**PROBLEM DETAILS**
Go through the entries, filter for the word "computer", and copy every line that has it.

**SUPPLIED RECORDS**
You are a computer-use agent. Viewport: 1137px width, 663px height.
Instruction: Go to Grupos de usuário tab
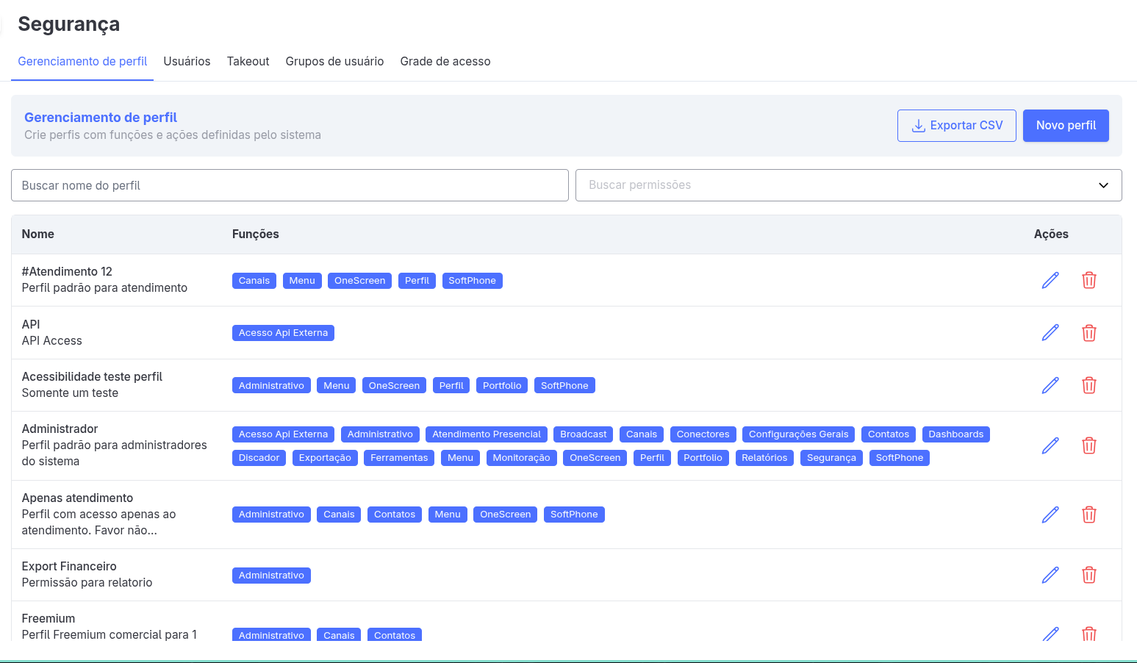[x=334, y=62]
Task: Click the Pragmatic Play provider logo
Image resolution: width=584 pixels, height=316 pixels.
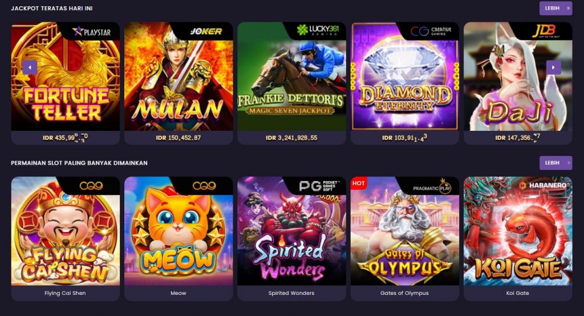Action: point(432,187)
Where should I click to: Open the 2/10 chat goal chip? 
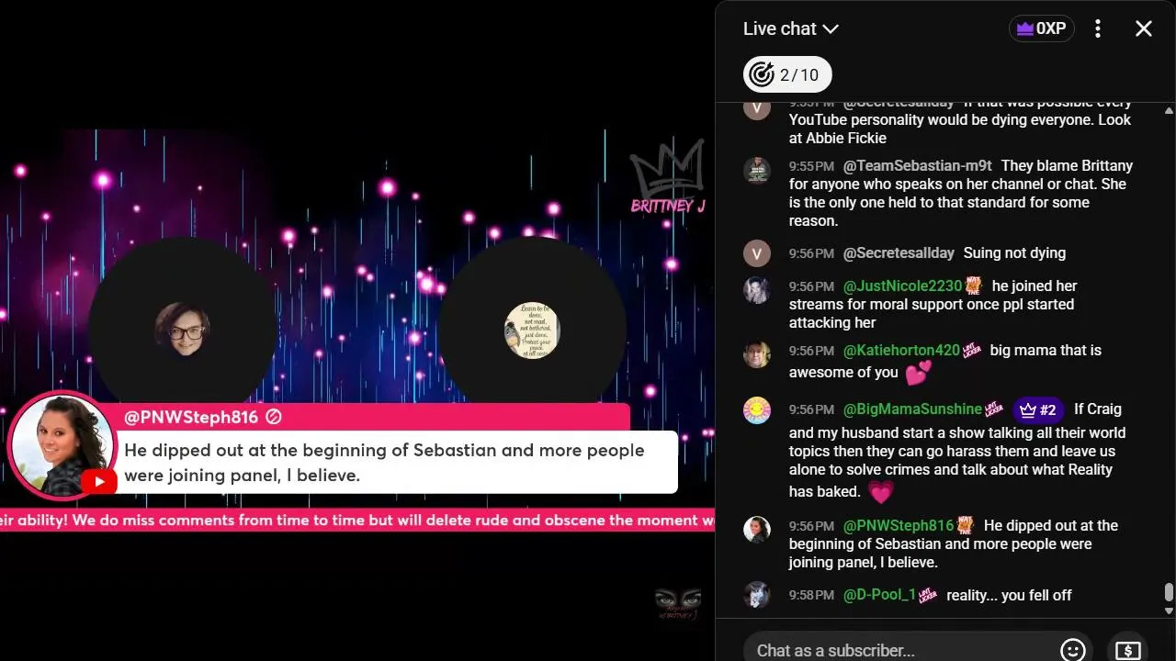(x=787, y=75)
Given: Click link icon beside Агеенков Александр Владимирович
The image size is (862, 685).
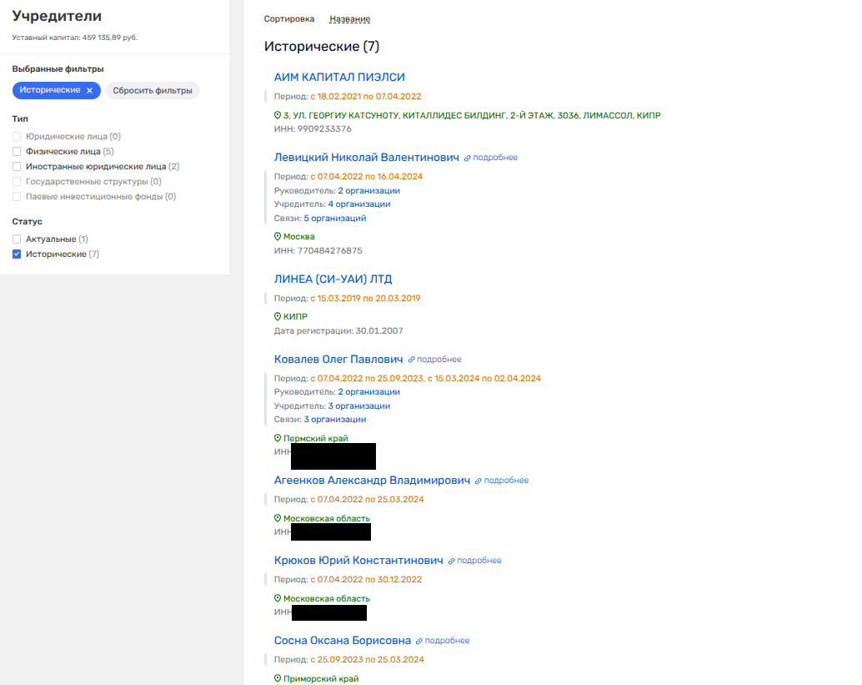Looking at the screenshot, I should (x=479, y=481).
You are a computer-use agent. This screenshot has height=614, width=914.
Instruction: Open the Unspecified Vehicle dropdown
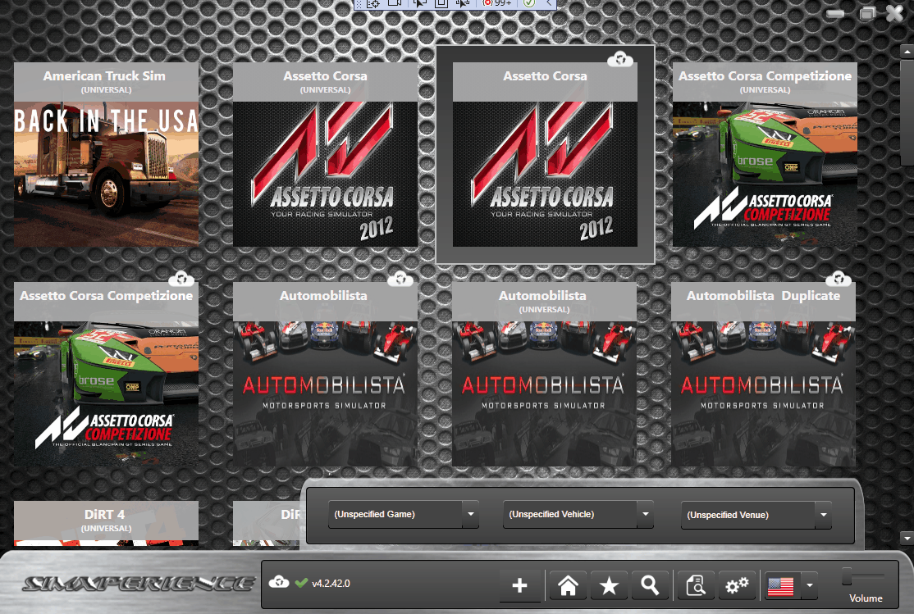tap(645, 515)
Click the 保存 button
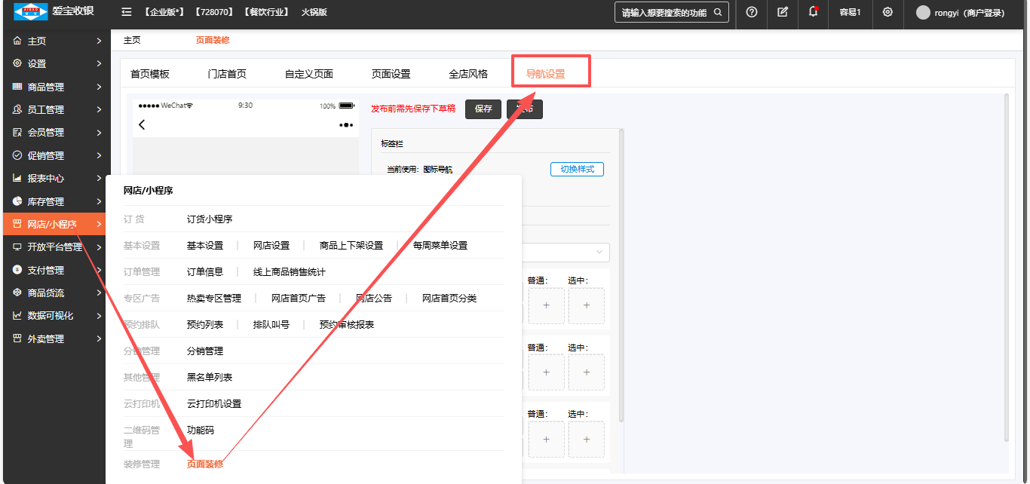 tap(483, 109)
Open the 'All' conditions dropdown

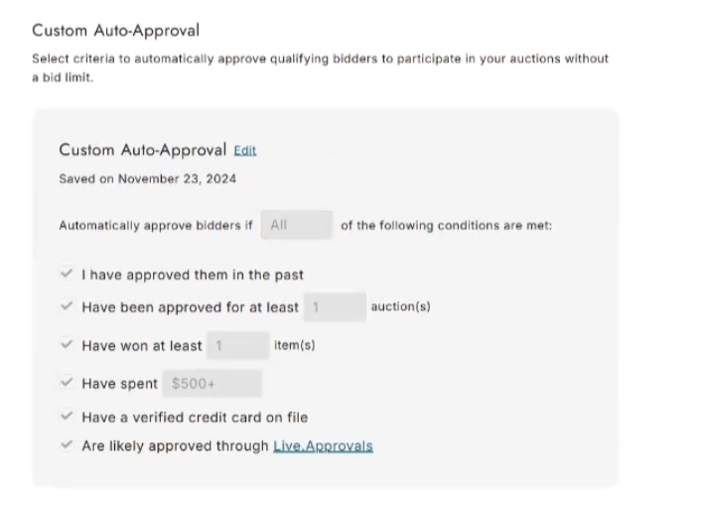pyautogui.click(x=297, y=225)

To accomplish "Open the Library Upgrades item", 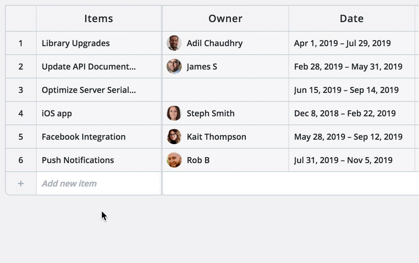I will click(75, 43).
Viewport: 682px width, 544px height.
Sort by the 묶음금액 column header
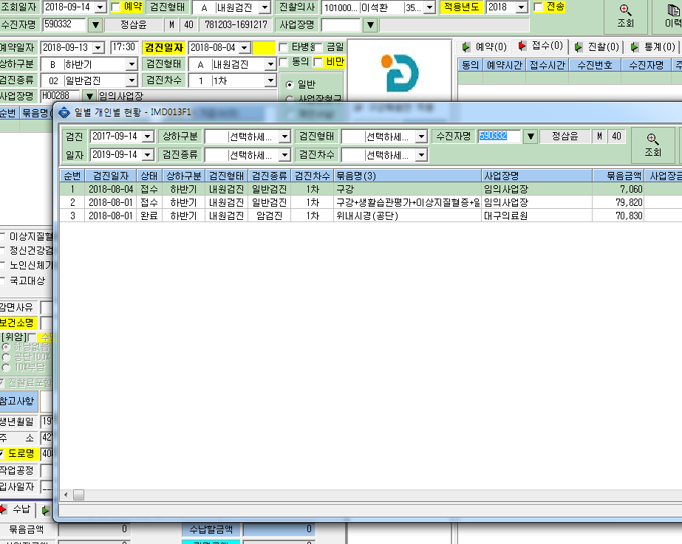coord(618,176)
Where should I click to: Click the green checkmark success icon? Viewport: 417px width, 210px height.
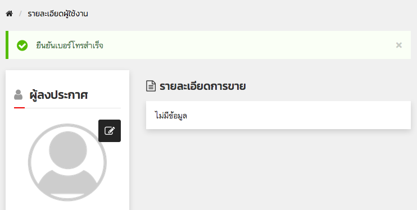22,45
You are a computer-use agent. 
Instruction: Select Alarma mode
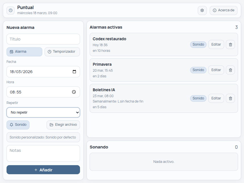click(x=24, y=52)
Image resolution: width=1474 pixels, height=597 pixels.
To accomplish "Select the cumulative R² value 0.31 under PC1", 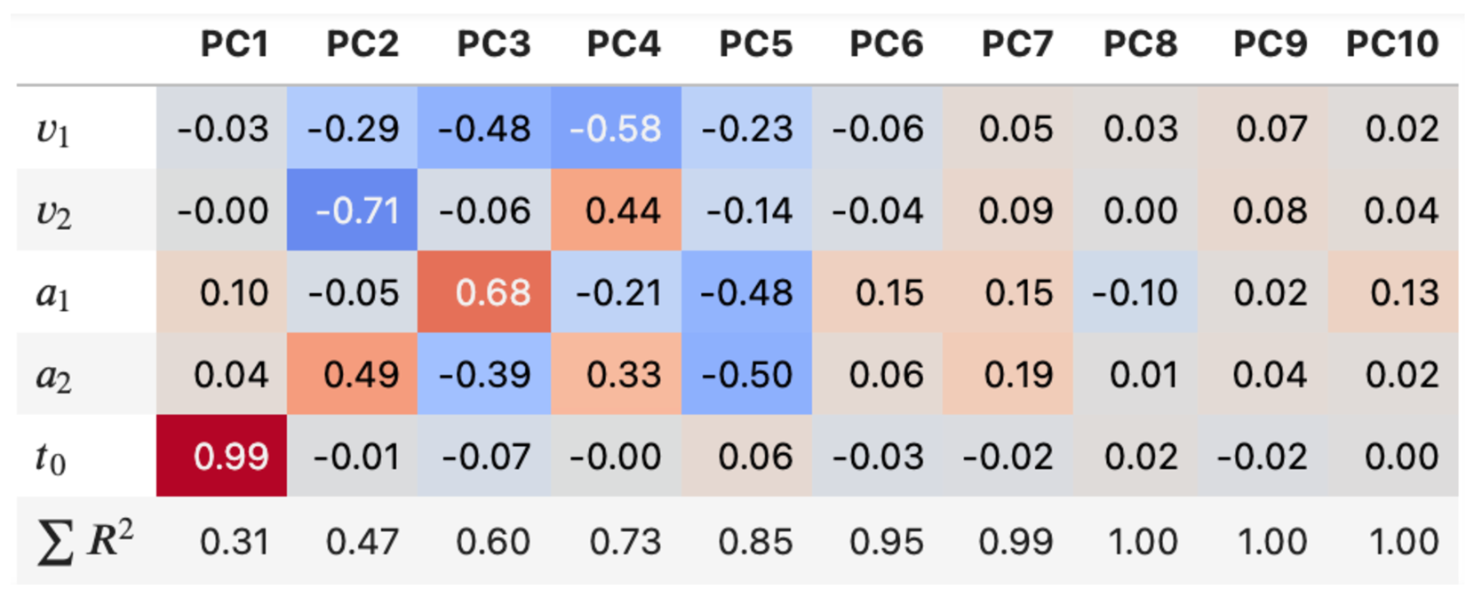I will pos(234,542).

**ANSWER BELOW**
You are a computer-use agent. Viewport: 1137px width, 663px height.
You are a computer-use agent. This screenshot has height=614, width=914.
You are a computer-use agent. 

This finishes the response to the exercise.